Peut-être parlaient-ils de moi. Les jeunes gens mentent donc ! Alors, je serais laide. Laide ! Thérèse l’est cependant davantage. Sûrement ils parlaient de Thérèse.
Georgette sourit et eut comme une tentation d’aller consulter son miroir.
– Puis, ajouta-t-elle, ils se sont moqués des dames qui étaient au bal. J’écoutais toujours, je finissais par ne plus comprendre. J’ai pensé qu’ils disaient de gros mots. Comme je ne pouvais m’éloigner, je me suis bravement bouché les oreilles.
Le carnet de danse était en pleine hilarité. Il se mit à débiter une foule de noms pour prouver à Georgette que Thérèse était bien la petite sotte enlaidie par un maintien trop modeste.
– Paul a des yeux bleus, dit-il. Certes, Paul n’est pas menteur, et je l’ai entendu te dire des paroles bien douces.
– Oui, oui, répéta Georgette, M. Paul a des yeux bleus, et M. Paul n’est pas menteur.

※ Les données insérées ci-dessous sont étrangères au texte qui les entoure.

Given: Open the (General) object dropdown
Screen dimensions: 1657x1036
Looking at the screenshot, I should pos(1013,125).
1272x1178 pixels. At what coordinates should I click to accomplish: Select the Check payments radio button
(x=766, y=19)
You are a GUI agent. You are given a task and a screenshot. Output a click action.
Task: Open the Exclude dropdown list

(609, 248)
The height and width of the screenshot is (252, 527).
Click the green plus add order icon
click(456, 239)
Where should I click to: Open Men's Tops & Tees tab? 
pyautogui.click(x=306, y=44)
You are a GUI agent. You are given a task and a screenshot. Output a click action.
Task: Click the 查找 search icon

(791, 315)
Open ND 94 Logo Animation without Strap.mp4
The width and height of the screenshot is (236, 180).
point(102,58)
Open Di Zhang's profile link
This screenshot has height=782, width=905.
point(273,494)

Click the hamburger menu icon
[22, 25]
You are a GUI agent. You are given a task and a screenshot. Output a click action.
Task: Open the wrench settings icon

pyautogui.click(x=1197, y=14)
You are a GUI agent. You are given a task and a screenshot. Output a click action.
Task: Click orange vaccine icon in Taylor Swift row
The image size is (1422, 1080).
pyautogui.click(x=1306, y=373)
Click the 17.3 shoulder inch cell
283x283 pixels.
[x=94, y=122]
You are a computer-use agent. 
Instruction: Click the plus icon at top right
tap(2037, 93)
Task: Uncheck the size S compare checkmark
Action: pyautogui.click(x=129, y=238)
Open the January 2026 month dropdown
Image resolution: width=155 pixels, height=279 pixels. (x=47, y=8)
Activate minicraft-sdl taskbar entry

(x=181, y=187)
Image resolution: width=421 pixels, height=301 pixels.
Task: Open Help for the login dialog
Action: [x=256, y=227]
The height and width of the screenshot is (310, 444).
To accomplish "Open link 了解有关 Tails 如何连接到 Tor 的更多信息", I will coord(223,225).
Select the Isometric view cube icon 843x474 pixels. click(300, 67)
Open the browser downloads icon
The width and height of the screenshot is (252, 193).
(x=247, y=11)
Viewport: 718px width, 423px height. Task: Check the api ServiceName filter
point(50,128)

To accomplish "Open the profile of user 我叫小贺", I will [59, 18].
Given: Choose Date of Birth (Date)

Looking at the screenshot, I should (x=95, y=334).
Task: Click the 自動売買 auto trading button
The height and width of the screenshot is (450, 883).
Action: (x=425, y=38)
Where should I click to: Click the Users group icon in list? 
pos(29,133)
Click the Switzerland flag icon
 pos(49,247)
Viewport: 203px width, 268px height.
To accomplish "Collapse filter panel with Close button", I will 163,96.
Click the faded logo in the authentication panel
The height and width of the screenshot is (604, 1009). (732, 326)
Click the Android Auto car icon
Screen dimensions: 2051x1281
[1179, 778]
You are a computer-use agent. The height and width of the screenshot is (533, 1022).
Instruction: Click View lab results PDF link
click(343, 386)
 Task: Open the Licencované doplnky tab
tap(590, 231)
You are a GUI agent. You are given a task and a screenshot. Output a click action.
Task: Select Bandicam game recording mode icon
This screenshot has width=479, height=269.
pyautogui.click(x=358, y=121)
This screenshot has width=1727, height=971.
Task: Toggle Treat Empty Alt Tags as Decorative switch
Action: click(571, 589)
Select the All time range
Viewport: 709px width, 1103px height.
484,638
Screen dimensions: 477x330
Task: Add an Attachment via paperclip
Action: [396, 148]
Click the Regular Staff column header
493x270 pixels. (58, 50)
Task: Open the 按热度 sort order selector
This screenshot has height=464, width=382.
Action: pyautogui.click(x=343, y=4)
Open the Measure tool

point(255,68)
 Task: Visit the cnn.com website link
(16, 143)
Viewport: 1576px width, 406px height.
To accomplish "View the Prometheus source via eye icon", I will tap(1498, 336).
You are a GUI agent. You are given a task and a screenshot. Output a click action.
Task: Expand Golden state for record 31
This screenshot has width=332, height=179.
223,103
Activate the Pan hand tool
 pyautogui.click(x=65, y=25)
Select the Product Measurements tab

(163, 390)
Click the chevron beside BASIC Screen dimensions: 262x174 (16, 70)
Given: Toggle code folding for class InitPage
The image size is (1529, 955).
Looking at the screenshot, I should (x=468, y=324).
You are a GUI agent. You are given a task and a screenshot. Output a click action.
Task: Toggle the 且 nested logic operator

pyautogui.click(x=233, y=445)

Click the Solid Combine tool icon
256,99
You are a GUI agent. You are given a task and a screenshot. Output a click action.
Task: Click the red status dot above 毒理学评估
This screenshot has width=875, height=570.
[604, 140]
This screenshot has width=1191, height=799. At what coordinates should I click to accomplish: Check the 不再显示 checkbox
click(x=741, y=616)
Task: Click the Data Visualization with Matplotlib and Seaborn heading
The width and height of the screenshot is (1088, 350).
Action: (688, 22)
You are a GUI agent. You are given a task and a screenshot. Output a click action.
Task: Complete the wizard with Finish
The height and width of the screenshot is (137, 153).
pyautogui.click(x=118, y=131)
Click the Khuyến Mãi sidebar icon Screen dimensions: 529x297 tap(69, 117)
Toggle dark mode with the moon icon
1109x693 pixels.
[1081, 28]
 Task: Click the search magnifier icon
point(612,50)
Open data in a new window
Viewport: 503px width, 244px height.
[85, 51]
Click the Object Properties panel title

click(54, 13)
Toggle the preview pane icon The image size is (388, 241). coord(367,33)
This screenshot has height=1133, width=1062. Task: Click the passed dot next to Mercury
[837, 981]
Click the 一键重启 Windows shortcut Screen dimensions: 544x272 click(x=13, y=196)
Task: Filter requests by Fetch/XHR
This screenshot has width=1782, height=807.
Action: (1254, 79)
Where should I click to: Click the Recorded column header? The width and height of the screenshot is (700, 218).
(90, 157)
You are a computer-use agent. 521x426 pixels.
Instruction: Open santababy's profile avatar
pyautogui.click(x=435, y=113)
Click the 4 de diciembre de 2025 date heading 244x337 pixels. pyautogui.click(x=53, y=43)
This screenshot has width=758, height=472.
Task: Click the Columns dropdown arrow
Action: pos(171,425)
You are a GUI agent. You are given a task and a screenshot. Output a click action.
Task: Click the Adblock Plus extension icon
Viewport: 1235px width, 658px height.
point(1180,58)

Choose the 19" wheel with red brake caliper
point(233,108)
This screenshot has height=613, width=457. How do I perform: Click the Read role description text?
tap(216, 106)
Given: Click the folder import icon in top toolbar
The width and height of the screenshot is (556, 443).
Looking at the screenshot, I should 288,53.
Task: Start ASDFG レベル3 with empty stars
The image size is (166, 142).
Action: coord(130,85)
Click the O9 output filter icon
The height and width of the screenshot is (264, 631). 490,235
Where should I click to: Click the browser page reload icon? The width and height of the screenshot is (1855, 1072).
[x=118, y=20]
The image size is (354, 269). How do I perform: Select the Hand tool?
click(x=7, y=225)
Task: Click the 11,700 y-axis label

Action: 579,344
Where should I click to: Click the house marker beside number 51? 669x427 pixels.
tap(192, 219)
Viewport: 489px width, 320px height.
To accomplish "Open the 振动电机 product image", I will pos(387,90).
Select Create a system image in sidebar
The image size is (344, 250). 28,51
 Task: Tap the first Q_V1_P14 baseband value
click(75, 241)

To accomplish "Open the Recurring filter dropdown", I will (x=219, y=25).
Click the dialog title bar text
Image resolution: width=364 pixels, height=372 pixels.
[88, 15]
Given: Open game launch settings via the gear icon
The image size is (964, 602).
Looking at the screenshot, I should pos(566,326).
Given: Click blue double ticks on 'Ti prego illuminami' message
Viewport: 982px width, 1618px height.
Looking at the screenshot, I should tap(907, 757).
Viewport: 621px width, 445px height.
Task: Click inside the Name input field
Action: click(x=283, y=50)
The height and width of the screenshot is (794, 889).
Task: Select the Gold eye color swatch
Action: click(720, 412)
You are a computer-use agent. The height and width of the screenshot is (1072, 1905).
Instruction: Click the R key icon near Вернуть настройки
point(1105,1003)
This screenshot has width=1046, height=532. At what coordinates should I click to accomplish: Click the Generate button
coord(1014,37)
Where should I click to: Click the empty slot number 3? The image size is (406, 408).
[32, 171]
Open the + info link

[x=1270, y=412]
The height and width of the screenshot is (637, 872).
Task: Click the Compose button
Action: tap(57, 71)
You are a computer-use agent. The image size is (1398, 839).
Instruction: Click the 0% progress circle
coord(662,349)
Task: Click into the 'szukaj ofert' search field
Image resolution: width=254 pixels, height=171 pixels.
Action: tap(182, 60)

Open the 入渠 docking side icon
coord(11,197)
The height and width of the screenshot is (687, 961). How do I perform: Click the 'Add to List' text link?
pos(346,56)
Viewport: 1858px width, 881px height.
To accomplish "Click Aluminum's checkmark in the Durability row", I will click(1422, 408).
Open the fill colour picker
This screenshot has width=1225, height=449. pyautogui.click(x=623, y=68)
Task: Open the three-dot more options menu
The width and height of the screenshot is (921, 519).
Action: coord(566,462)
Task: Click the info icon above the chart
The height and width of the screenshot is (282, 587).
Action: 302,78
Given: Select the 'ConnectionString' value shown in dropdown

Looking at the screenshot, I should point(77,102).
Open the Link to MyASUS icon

Il a des moustaches blondes que je préfère beaucoup à celles de Charles.
– Ne me parle pas de Charles, reprit le carnet ; ses moustaches ne méritent pas le moindre sourire. Que penses-tu d’Édouard ? il est timide et n’ose parler que du regard. Je ne sais si tu comprends ce langage, Et Jules ? il n’y a que toi, assure-t-il, qui saches valser. Et Lucien, et Georges, et Albert ? tous te trouvent charmante et quêtent pendant de longues heures l’aumône de ton sourire.
Georgette se remit à compter les glands de la couverture. Le bavardage du carnet commençait à l’effrayer. Elle le sentait qui brûlait ses mains ; elle eût voulu le fermer et n’en avait pas le courage.
– Car tu étais reine, continua le démon. Tes dentelles se refusaient à cacher tes bras nus, ton front de seize ans faisait pâlir ta couronne. Ah ! ma Georgette, tu ne pouvais tout voir, sans cela tu aurais eu pitié. Les pauvres garçons sont bien malades à l’heure qu’il est !
Et il eut un silence plein de commisération. L’enfant qui l’écoutait, souriante, effarouchée, le voyant rester muet :
– Un nœud de ma robe était tombé, dit-elle. Sûrement cela me rendait laide. Les jeunes gens devaient se moquer en passant. Ces couturières ont si peu de soin !
– N’a-t-il pas dansé avec toi ? interrompit le carnet.
– Qui donc ? demanda Georgette, en rougissant si fort que ses épaules devinrent toutes roses.
Et, prononçant enfin un nom qu’elle avait depuis un quart d’heure sous les yeux, et que son cœur épelait, tandis que ses lèvres parlaient de robe déchirée :
– M. Edmond, dit-elle, m’a paru triste, hier soir. Je le voyais de loin me regarder. Comme il n’osait approcher, je me suis levée, je suis allée à lui. Il a bien été forcé de m’inviter.
– J’aime beaucoup M. Edmond, soupira le petit livre.
Georgette fit mine de ne pas entendre. Elle continua :
– En dansant, j’ai senti sa main trembler sur ma taille.